Après vingt-huit ans de lutte pour retrouver leur droit, les Chiliennes célèbrent aujourd’hui la décision du Tribunal constitutionnel de dépénaliser partiellement l’avortement thérapeutique. Les femmes dont la vie est en danger, qui ont été violées ou dont le fœtus est jugé non viable pourront désormais avoir recours à l’IVG.
Le long chemin vers le droit à l’IVG
“Aujourd’hui, les femmes ont gagné, la démocratie a gagné et le Chili a gagné”, a déclaré la présidente du Chili, Michelle Bachelet, suite à la décision historique du Tribunal constitutionnel. L’annonce de la légalisation de l’Interruption Volontaire de Grossesse (IVG) a provoqué une vague d’enthousiasme et de soulagement parmi les militants pro-choix, qui luttaient depuis vingt-huit années pour retrouver leur droit. En effet, jusqu’ici, le Chili figurait encore parmi les rares pays tels que le Honduras ou le Nicaragua à interdire le recours à l’avortement même dans le cas où la vie de la femme est en danger pendant sa grossesse. La loi prévoyait des peines de prison de trois à cinq ans pour celles qui la transgressaient.

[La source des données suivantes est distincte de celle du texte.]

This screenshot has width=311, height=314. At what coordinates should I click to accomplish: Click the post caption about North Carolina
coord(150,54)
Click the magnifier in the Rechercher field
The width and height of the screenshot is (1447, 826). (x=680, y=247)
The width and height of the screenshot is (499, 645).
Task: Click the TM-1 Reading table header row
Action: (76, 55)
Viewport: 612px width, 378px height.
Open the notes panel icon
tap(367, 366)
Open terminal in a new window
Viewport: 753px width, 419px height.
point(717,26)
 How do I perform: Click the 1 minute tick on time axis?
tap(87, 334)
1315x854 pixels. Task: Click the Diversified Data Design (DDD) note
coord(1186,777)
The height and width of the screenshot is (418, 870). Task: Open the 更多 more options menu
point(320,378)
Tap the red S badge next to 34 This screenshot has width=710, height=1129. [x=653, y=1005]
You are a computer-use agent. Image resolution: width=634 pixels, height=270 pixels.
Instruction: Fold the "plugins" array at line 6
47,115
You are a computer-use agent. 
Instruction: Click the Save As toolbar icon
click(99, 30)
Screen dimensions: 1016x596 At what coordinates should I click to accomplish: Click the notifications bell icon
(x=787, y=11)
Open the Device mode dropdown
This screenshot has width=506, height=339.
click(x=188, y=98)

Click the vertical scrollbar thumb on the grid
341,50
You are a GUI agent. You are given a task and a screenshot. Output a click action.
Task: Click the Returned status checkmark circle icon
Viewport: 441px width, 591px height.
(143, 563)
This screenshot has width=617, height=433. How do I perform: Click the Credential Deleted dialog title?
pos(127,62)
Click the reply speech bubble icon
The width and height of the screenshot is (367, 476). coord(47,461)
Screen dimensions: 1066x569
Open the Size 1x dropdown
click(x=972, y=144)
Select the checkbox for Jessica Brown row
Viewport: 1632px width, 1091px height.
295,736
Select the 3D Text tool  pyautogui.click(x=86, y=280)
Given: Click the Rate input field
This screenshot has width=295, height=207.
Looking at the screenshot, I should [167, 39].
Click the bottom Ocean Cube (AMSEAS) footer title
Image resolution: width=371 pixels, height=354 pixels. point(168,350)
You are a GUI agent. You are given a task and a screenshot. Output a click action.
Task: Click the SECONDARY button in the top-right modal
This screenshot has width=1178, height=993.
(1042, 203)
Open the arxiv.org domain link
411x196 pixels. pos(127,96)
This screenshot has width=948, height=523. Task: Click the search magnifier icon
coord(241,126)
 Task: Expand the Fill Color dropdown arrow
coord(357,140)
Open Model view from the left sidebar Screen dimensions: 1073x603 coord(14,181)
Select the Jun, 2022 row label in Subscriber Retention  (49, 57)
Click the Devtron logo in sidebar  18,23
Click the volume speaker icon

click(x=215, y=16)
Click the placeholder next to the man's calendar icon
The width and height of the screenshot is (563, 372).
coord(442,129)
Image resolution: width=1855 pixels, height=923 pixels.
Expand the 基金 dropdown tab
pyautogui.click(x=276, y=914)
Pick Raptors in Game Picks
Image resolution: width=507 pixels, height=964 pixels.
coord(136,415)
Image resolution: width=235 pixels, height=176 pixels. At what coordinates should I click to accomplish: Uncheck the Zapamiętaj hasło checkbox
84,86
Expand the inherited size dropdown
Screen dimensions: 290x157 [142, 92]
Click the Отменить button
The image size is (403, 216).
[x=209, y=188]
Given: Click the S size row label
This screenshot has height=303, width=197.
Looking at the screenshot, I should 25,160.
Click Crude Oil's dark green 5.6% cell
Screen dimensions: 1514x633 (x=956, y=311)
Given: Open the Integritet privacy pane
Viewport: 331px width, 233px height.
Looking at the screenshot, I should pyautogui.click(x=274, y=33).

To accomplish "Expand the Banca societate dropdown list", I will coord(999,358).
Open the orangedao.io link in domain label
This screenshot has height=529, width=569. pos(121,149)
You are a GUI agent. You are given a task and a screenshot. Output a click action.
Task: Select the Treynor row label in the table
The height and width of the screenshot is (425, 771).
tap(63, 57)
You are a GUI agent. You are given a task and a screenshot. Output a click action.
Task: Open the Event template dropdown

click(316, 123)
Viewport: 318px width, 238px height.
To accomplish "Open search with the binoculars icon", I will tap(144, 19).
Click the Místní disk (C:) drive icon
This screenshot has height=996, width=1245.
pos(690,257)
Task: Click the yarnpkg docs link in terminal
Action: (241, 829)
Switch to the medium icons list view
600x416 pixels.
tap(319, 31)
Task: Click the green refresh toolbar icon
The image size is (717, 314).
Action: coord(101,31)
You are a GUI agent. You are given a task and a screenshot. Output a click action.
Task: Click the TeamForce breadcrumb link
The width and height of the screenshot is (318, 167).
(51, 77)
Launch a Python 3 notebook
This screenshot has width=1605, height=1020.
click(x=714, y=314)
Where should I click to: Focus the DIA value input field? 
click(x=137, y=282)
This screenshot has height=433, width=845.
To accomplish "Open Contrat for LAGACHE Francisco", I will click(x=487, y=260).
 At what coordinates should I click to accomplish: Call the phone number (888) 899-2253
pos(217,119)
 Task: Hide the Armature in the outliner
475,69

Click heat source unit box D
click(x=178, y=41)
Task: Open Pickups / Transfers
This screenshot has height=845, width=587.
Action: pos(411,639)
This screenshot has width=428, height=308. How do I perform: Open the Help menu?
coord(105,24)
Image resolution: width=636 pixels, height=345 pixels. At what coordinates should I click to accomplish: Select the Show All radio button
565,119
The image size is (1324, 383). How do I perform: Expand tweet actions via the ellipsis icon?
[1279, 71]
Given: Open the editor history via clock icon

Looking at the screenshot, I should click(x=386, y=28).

Il s’agit là d’une véritable victoire pour les Chiliennes, dont plusieurs se battaient contre l’opposition de droite qui menaçait d’empêcher le projet de loi de passer, et pour Michelle Bachelet, la présidente du Chili, qui avait promis durant sa campagne électorale de dépénaliser à nouveau le droit à l’avortement. La cheffe d’Etat n’était heureusement pas seule pour mener ce combat : plus d’une centaine d’organisations de la société civile ont travaillé ensemble pour faire entendre leur voix auprès des plus sévères conservateurs et de l’Eglise catholique. Une union qui a véritablement fait la force.
Un droit qui semblait pourtant acquis
Si l’avancée partielle qui est aujourd’hui célébrée est bel et bien historique pour l’Amérique latine, il est important de rappeler que le Chili n’a pas toujours connu cette interdiction. Originellement acquis en 1931, le droit à l’IVG a existé pendant plus d’un demi-siècle au Chili. Il avait d’ailleurs été accordé aux femmes avant même que celles-ci n’obtiennent le droit de vote (1949).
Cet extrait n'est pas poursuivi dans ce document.